While it is generally recognized that peritoneal mesothelioma is caused by exposure to asbestos, some authors have advanced the hypothesis that for asbestos to cause peritoneal mesothelioma, exposures must be of a higher duration and intensity than those required to cause pleural mesothelioma. A study by Laura Welch et al., published in the International Journal of Occupational Health in 2005 challenges that hypothesis.
Welch conducted a case-control study of patients treated for peritoneal mesothelioma at the Washington Cancer Institute between 1989 and 2001. One of the co-authors of the study was Dr. Paul Sugarbaker, an oncologist at the Washington Cancer Institute who specializes in the treatment of peritoneal mesothelioma.
Fifty-three cases of peritoneal mesothelioma were included in the study, and of those 40 patients or their next of kin were interviewed to determine whether asbestos exposure was present, and what the intensity of the exposure was.

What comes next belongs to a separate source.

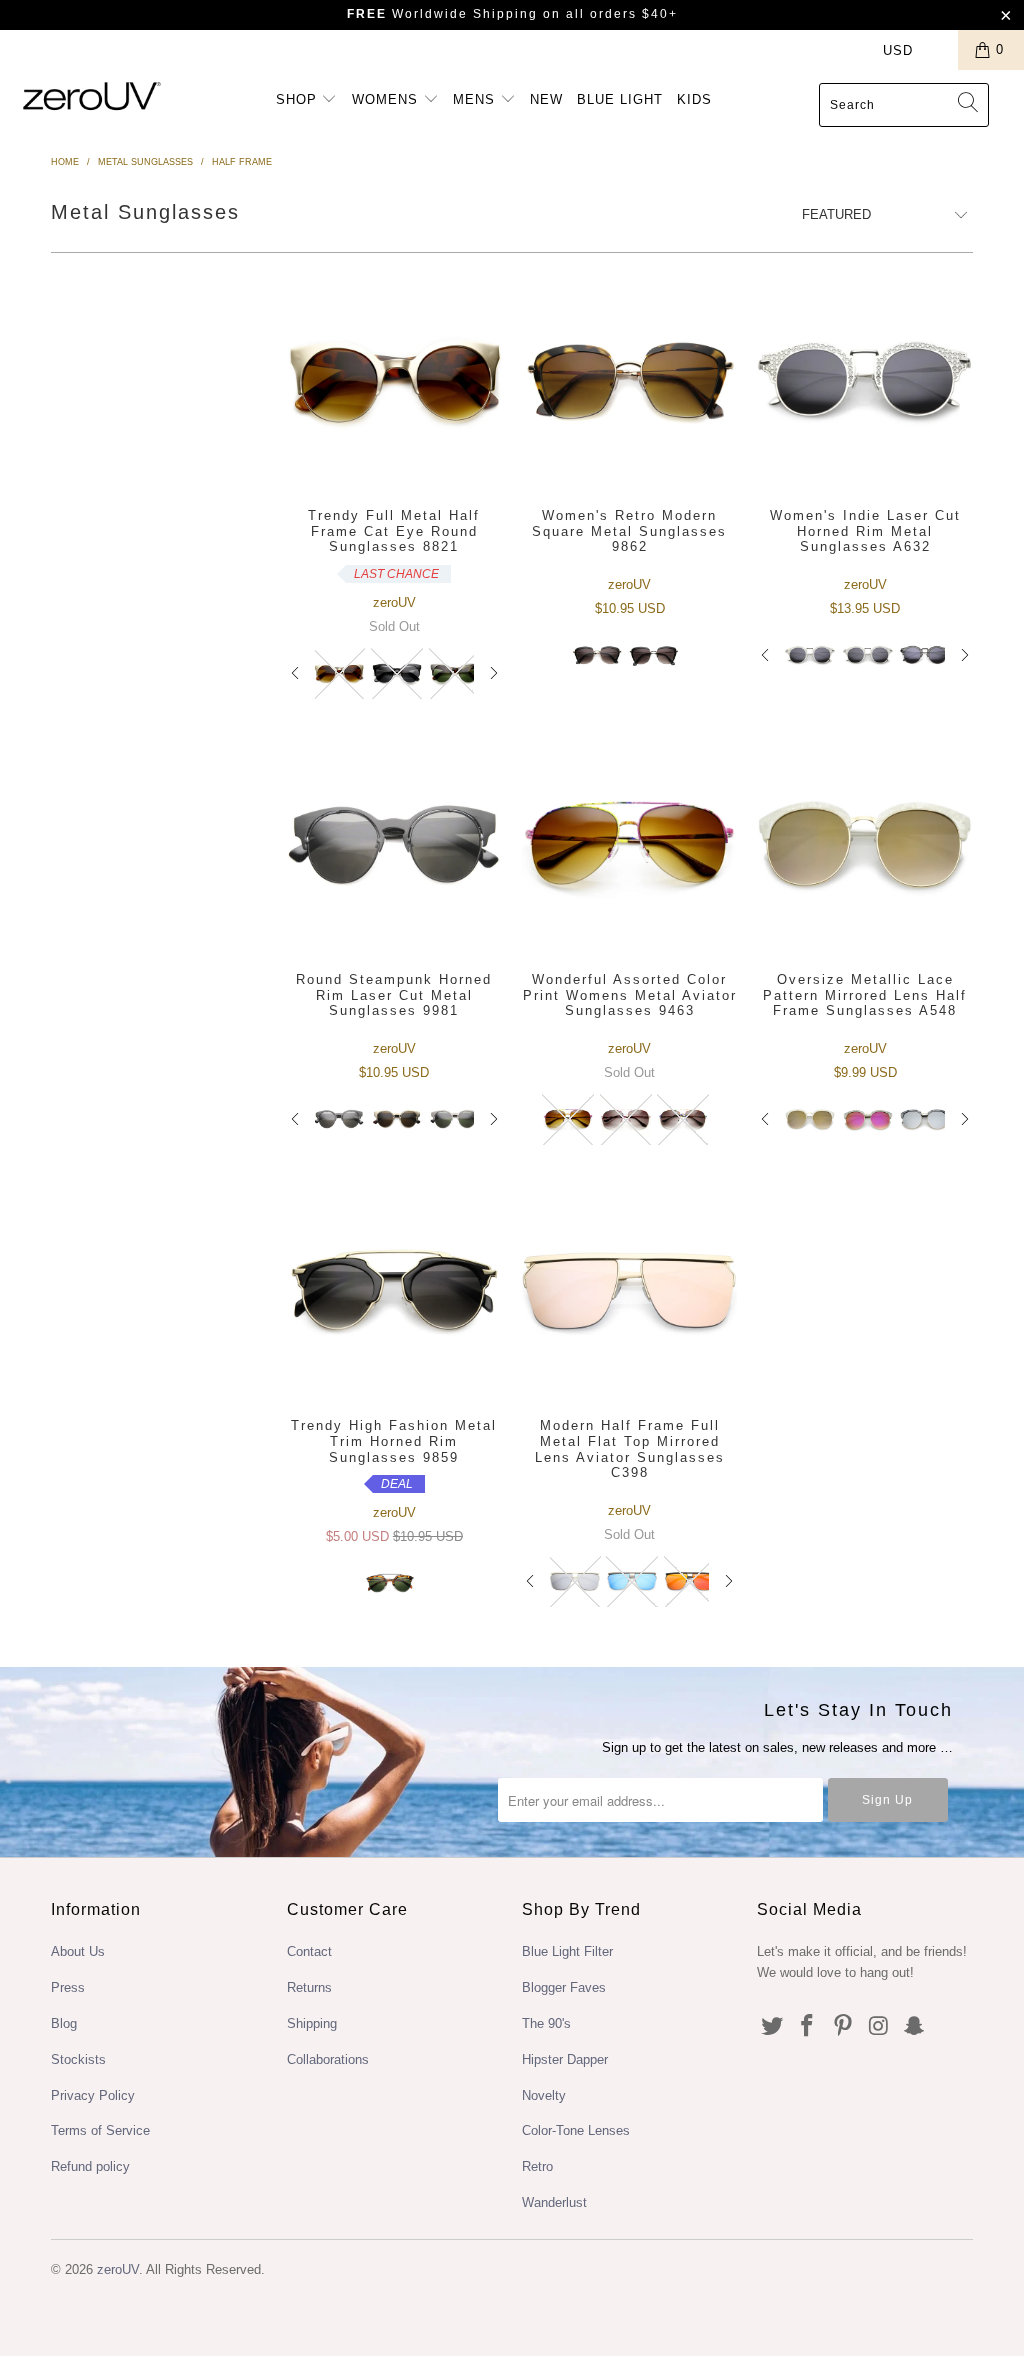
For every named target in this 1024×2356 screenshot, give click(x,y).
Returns (309, 1987)
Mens (476, 99)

This was the largest series of peritoneal mesotheliomas ever reported in the medical literature for which in depth interviews were conducted.
The average age of the male patients studied was 53 years. Seventy five percent of them were college educated. The study found a significant association between asbestos exposure and peritoneal mesothelioma, but it also found that many of the asbestos exposures leading to peritoneal mesothelioma were lower than had previously been described in the literature. The authors of the study noted that prior studies often do not separate out peritoneal mesotheliomas from pleural mesotheliomas, and those that do have not had good access to asbestos exposure histories.

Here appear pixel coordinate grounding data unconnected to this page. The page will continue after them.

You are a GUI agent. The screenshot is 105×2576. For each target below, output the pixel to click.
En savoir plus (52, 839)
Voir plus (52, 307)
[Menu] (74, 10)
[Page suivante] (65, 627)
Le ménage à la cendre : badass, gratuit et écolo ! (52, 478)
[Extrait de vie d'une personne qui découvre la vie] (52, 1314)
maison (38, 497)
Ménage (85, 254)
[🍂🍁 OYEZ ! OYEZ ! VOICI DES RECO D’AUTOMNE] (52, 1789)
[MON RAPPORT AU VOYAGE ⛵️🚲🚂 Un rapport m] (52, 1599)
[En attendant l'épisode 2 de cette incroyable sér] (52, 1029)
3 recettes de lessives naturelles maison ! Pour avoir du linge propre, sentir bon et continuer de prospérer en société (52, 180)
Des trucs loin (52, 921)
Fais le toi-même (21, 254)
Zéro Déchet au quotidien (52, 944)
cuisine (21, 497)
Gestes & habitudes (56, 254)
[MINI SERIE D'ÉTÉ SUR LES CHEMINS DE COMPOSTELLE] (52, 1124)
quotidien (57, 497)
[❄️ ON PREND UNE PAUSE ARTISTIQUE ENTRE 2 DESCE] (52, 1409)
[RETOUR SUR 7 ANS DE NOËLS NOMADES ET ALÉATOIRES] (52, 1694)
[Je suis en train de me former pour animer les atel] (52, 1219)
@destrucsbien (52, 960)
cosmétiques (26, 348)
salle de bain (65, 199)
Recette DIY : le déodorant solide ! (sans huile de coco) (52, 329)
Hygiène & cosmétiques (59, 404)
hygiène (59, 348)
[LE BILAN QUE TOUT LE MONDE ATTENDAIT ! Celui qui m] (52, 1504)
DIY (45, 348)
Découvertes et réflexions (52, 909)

The authors acknowledged that peritoneal mesotheliomas are more common in more highly exposed groups of people, but concluded that that does not mean that peritoneal mesotheliomas cannot appear in groups with less exposure. Their study indicated that relatively low exposures can result in peritoneal mesotheliomas, and it supported the hypothesis that there is no threshold of exposure below which peritoneal mesotheliomas will not occur.